Dans notre étude, cette influence est loin de se manifester
clairement.
Du point de vue des réseaux sociaux, nous avons
souligné la pertinence des réseaux relationnels pour comprendre
le processus d'insertion professionnelle des diplômés du
système universitaire guinéen et particulièrement ceux de
l'Université de Conakry. La quasi totalité des interviewés
confirment dans leur discours le rôle des réseaux relationnels
dans le contexte guinéen afin de décrocher un emploi. Les
répondants sont aussi unanimes sur le fait que ces pratiques se font
régulièrement sur le marché de
l'emploi guinéen et 56 % des interviewés
soutiennent que les réseaux constituent un moyen efficace d'insertion
professionnelle. Ce phénomène est accentué par la
corruption et le "pistonnage". Ce qui permet d'arriver à la conclusion
qu'en Guinée, les réseaux constituent l'une des ressources
importantes pour accéder à un emploi. Ainsi, de façon
générale en Guinée et de l'Université de Conakry en
particulier, les diplômés ont des chances différentes de
réussir l'insertion.

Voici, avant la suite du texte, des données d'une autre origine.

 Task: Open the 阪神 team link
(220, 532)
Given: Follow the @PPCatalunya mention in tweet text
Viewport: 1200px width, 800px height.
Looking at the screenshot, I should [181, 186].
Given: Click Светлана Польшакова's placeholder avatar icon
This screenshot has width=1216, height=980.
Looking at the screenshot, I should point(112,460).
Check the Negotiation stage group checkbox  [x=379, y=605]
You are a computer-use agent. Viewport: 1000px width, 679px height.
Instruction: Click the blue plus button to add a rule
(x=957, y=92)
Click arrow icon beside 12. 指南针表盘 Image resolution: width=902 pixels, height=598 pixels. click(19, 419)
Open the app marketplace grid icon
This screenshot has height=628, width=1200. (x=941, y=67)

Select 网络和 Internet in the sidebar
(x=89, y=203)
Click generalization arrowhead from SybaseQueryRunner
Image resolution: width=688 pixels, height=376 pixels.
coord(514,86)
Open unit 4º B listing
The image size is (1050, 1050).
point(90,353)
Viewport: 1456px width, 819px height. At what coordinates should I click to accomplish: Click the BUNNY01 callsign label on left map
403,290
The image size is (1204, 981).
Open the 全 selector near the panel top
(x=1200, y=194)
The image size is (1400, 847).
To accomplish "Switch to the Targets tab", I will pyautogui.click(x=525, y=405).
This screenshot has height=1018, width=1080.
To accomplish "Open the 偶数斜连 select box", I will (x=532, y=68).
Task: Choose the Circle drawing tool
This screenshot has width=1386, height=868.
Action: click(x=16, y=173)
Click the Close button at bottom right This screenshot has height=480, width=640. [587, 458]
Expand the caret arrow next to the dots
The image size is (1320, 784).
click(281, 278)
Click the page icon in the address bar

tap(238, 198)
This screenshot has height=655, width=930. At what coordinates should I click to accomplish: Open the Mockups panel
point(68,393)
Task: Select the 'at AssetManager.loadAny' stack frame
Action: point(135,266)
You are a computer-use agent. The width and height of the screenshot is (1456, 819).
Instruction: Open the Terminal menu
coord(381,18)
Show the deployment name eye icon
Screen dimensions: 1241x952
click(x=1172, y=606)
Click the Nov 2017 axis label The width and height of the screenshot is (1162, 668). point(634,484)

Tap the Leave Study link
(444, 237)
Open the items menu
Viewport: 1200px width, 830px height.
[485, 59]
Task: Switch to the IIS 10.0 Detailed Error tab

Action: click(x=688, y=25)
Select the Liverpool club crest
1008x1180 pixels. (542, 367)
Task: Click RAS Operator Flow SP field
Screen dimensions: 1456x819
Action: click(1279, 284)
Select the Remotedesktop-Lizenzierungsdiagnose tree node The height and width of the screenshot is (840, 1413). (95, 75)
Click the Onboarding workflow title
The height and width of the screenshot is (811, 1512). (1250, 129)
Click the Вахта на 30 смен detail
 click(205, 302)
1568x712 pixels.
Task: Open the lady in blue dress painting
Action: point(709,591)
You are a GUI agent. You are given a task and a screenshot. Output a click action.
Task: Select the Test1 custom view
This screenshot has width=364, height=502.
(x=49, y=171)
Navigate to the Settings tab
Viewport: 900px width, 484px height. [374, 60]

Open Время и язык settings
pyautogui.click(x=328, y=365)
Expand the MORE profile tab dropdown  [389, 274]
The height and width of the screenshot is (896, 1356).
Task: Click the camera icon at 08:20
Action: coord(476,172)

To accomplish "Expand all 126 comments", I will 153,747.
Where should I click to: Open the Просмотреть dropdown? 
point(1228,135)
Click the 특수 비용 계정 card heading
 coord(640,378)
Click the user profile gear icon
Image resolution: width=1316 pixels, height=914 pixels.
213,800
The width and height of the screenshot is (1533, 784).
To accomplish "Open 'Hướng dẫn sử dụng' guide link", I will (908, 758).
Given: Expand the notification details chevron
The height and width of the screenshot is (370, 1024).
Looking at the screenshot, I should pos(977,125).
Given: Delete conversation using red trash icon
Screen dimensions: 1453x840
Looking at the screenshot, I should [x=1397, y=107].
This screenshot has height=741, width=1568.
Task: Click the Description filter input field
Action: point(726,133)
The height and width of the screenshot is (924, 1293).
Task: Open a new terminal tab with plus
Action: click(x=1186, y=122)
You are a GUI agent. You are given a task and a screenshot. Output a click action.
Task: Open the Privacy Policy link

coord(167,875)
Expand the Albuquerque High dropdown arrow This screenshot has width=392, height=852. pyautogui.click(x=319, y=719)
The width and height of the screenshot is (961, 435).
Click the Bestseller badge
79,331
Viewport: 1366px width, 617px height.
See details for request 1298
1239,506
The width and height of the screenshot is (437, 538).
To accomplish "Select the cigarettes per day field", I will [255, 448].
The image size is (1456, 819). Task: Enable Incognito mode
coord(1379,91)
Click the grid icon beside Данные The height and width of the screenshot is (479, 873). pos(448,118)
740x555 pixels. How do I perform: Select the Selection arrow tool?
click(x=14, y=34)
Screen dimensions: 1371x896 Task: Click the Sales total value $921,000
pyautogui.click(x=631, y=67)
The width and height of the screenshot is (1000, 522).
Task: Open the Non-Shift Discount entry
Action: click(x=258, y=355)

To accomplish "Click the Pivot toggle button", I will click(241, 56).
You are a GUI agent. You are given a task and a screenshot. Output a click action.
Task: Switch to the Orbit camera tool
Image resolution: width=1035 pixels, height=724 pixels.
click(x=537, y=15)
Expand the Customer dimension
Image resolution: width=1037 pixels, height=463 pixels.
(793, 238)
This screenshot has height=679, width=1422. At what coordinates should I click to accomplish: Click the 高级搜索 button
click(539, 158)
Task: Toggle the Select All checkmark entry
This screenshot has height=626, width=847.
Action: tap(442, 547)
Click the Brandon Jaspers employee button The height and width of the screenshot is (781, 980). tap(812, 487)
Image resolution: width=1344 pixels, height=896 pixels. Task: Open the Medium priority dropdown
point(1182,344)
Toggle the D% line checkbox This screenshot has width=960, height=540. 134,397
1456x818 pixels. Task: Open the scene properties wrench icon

Pour réussir, les réseaux jouent
effectivement un rôle capital.
Du point de vue des formations complémentaires et des
stages, comme on l'a montré plus haut, ce sont les diplômés
de la Faculté des Lettres et Sciences Humaines qui présentent la
meilleure situation d'emploi après la sortie de l'Université.
Contrairement à ce qu'on est porté croire habituellement que les
diplômés de la Faculté des Sciences auraient dû avoir
une meilleure insertion professionnelle par rapport à ceux qui ont fait
Lettres, ils sont les plus touchés par le chômage. C'est pourquoi,
la crainte du chômage après les études conduit souvent les
diplômés à multiplier les formations et à
acquérir des compétences afin d'élargir leurs chances
d'insertion sur le marché du travail. Ainsi, l'analyse sur les besoins
de formations complémentaires montre que contrairement à la
logique habituelle, dans un marché de travail déprimé, le
diplôme universitaire dans sa forme traditionnelle ne semble plus suffire
pour permettre aux diplômés de décrocher un emploi en
Guinée.
En ce qui concerne les formations complémentaires, les
répondants font de la maîtrise des logiciels et de l'outil
informatique, de l'anglais et de la comptabilité-gestion une de leurs
priorités. Ainsi, avec cet intérêt des
diplômés, on peut dire que l'intégration des formations
complémentaires dans les programmes universitaires serait une avenue
intéressante pour les institutions d'enseignement supérieur de
Guinée en raison de la demande et des revenus que de telles formations
pourraient générer.
Une autre tendance est apparue de façon évidente
et corroborée par d'autres études. En fait, il appert qu'en
Guinée, l'ensemble des diplômés ayant connu simplement une
formation principale connais sent après la sortie de l'Université
de Conakry une situation de chômage ou d'emploi précaire. Cela
explique pourquoi une grande proportion d'entre eux choisissent de faire une
formation complémentaire dans le but évidemment
d'augmenter leurs chances d'occuper un emploi même si ce
dernier n'est pas relié à leur formation universitaire.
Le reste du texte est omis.